TASK REQUIREMENTS:
Output only the stretch of the listing that starts at the line containing "سیاست (126, 26)" and ends at the line containing "کارلوس کی روش (127, 2391)", reproduced exactly with both ends.

·····

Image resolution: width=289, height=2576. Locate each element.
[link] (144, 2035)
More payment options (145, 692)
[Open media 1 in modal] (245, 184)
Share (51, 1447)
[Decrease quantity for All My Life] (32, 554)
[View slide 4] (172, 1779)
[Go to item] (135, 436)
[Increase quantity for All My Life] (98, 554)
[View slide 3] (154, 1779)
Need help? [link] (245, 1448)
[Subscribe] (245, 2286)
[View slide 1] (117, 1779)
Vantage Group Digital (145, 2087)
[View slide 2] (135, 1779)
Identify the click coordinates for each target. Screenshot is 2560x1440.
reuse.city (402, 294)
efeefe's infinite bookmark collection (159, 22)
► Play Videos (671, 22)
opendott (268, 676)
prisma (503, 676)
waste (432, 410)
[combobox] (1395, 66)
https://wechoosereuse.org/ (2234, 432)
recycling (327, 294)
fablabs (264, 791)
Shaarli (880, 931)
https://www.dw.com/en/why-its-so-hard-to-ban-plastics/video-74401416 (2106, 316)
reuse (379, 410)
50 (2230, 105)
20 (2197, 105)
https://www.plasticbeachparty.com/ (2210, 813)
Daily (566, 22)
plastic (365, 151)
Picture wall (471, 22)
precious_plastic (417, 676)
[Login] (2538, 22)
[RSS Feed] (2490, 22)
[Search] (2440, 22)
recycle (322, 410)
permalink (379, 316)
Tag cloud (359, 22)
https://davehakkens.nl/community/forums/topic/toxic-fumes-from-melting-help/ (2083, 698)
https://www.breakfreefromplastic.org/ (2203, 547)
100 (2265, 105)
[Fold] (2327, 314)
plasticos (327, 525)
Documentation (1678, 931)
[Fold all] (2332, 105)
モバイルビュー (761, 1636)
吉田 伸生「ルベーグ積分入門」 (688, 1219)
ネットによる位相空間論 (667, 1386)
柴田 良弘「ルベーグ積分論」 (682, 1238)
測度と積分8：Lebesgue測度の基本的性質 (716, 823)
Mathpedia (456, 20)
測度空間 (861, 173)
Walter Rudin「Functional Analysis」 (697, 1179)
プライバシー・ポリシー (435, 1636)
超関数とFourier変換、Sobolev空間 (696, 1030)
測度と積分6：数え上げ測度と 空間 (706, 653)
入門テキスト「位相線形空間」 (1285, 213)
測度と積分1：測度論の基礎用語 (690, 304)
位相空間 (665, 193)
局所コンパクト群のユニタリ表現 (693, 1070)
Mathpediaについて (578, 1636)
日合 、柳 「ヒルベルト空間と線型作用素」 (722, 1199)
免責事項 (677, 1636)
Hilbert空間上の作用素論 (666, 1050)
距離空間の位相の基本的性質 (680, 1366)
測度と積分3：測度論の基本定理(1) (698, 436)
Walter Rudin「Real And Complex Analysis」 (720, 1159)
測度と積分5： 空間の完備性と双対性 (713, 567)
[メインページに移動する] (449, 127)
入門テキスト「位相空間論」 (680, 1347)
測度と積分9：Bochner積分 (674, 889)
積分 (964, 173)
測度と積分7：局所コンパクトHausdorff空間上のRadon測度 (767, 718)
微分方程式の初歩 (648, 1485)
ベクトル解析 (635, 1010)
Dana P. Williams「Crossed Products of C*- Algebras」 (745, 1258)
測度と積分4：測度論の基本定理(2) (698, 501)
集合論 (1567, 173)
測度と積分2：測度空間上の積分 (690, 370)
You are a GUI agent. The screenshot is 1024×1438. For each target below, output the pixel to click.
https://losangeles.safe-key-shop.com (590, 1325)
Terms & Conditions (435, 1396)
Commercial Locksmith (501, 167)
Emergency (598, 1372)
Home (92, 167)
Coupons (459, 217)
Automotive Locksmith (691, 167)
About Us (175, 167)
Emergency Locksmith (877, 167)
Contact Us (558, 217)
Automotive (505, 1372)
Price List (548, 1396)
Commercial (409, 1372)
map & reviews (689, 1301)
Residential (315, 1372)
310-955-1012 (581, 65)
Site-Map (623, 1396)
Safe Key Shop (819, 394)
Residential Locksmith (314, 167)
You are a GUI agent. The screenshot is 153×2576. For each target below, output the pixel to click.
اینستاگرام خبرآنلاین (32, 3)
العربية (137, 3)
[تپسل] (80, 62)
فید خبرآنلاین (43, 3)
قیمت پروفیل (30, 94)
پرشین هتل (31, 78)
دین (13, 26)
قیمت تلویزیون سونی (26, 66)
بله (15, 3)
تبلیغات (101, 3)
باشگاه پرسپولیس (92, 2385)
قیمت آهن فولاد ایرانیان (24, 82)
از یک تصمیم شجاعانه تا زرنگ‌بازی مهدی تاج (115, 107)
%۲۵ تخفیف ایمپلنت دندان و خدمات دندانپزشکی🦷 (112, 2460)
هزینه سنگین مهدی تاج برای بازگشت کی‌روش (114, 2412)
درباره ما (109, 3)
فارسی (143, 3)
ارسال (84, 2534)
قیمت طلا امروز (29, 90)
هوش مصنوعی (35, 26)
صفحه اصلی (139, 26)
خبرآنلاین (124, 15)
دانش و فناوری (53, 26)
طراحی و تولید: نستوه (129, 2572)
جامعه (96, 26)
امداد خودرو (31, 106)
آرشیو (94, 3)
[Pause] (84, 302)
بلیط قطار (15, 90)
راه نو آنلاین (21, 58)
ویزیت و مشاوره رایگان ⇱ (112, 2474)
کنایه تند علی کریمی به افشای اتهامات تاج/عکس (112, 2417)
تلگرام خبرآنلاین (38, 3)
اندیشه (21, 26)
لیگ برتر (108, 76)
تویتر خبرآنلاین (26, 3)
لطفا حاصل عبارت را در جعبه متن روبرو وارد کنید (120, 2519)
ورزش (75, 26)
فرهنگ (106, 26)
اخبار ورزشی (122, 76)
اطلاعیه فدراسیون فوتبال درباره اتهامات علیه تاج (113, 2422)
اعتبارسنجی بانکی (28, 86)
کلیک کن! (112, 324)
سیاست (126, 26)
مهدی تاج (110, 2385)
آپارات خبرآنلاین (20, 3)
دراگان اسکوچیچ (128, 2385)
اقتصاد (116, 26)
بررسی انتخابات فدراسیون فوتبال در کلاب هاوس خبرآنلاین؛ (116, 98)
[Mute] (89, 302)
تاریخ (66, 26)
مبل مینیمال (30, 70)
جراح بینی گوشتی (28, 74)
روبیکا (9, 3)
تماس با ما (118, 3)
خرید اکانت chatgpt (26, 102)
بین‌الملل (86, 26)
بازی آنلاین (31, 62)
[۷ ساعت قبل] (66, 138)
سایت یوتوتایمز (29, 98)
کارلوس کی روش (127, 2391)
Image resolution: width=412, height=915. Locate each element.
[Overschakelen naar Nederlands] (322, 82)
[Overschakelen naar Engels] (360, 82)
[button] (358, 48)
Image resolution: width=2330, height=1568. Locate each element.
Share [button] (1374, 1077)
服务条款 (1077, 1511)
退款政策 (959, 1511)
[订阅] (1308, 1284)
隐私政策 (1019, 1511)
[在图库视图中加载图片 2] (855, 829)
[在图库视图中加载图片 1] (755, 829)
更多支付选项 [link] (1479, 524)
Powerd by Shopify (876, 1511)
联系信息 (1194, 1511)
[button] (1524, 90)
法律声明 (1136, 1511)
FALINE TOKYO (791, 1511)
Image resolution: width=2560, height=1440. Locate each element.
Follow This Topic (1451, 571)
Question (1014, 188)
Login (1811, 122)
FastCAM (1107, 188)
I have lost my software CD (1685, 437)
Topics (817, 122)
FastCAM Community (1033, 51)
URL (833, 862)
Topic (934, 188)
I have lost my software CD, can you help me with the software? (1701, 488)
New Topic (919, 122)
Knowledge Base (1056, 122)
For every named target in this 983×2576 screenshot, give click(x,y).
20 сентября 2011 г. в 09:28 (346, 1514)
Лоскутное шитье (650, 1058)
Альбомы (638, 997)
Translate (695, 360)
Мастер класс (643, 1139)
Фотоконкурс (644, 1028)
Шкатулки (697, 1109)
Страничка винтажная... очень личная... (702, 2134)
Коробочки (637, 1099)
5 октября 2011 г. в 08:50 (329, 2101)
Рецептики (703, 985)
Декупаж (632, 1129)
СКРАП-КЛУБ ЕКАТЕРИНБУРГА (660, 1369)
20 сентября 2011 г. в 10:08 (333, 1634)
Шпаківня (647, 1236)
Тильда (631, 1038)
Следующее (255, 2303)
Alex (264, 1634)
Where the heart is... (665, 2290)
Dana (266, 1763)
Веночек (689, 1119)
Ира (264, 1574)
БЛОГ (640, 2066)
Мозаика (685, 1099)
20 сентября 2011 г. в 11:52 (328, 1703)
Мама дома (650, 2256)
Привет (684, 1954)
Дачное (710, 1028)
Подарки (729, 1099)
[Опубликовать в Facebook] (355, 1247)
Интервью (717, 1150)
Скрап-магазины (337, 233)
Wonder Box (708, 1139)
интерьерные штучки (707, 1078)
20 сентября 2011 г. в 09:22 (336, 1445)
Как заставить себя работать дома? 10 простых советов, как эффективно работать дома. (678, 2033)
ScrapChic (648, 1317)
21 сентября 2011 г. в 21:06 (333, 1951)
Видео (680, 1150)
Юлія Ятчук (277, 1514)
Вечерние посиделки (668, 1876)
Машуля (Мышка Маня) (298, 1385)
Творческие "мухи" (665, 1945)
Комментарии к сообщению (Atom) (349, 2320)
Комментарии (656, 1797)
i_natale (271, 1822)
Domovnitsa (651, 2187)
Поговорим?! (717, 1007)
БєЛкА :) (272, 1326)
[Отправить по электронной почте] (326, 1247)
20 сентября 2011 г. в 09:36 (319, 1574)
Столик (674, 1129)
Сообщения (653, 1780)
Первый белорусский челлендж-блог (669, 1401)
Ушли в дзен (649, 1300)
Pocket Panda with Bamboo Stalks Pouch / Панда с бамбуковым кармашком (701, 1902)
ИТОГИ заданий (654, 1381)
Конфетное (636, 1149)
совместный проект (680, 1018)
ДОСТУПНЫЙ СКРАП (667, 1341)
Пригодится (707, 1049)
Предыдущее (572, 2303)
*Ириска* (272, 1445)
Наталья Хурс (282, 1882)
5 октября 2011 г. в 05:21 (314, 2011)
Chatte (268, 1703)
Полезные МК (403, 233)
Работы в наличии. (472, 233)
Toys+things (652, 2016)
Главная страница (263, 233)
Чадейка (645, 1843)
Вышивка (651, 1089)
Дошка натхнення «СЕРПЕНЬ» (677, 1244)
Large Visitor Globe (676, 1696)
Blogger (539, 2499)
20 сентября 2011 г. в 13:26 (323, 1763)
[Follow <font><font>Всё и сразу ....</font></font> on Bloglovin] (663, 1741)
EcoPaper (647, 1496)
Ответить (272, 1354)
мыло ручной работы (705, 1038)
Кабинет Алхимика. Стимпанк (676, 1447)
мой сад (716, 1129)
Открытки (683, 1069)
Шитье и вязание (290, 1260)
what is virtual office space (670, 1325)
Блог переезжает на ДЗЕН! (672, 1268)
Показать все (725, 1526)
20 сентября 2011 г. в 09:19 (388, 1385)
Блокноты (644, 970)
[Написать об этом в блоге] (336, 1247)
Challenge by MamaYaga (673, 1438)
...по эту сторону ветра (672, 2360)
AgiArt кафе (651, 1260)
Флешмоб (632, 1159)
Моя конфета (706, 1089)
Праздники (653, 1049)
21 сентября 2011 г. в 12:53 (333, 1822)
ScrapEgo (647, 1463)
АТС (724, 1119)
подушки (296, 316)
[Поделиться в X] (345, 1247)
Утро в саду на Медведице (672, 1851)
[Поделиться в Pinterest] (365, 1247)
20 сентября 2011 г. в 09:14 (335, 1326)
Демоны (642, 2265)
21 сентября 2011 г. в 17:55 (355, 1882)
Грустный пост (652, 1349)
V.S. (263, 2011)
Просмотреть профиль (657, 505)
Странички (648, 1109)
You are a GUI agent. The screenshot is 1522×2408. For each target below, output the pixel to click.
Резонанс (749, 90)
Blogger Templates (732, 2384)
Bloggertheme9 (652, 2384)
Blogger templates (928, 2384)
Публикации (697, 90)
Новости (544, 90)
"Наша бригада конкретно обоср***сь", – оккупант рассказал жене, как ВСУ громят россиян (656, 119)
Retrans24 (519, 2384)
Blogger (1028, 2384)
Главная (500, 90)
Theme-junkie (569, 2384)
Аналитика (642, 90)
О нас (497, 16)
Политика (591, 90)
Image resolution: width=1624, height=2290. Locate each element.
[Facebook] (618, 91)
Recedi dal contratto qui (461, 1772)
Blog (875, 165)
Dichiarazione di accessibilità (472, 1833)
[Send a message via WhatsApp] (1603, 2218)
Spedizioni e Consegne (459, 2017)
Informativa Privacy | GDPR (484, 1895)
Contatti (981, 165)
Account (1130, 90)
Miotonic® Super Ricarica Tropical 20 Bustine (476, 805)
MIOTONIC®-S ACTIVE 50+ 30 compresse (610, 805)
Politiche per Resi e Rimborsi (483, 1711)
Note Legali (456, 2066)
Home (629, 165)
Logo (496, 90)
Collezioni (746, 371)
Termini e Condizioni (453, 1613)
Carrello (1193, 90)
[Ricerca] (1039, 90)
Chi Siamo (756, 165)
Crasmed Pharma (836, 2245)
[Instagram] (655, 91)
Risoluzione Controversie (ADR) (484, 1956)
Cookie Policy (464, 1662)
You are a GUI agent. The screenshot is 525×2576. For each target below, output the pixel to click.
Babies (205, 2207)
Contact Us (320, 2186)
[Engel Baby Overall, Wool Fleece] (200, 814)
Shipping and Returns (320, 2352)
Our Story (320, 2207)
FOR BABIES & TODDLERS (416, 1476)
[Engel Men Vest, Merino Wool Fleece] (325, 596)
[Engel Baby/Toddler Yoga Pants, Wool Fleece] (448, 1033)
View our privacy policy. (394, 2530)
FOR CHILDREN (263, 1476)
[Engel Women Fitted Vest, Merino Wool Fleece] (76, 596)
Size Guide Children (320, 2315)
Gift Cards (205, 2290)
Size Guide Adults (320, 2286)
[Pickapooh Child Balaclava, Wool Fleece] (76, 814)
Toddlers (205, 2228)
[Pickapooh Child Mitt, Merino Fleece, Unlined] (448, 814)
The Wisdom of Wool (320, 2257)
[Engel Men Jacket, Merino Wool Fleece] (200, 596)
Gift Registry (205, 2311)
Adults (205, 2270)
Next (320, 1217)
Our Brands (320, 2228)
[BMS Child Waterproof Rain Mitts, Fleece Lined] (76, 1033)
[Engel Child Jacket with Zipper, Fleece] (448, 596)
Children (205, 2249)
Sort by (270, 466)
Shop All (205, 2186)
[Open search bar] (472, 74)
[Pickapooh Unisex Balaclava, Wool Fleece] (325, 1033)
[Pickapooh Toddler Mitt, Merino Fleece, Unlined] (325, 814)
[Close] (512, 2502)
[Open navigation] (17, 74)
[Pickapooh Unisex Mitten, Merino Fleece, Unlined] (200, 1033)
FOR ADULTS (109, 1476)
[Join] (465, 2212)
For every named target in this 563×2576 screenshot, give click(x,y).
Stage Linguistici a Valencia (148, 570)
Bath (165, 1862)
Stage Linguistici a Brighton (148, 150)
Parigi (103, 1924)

·····

ANSWER TO THIS PROBLEM:
سیاست (126, 26)
مهدی تاج (110, 2385)
آپارات خبرآنلاین (20, 3)
دراگان اسکوچیچ (128, 2385)
اقتصاد (116, 26)
بررسی انتخابات فدراسیون فوتبال در کلاب هاوس خبرآنلاین؛ (116, 98)
[Mute] (89, 302)
تاریخ (66, 26)
مبل مینیمال (30, 70)
جراح بینی گوشتی (28, 74)
روبیکا (9, 3)
تماس با ما (118, 3)
خرید اکانت chatgpt (26, 102)
بین‌الملل (86, 26)
بازی آنلاین (31, 62)
[۷ ساعت قبل] (66, 138)
سایت یوتوتایمز (29, 98)
کارلوس کی روش (127, 2391)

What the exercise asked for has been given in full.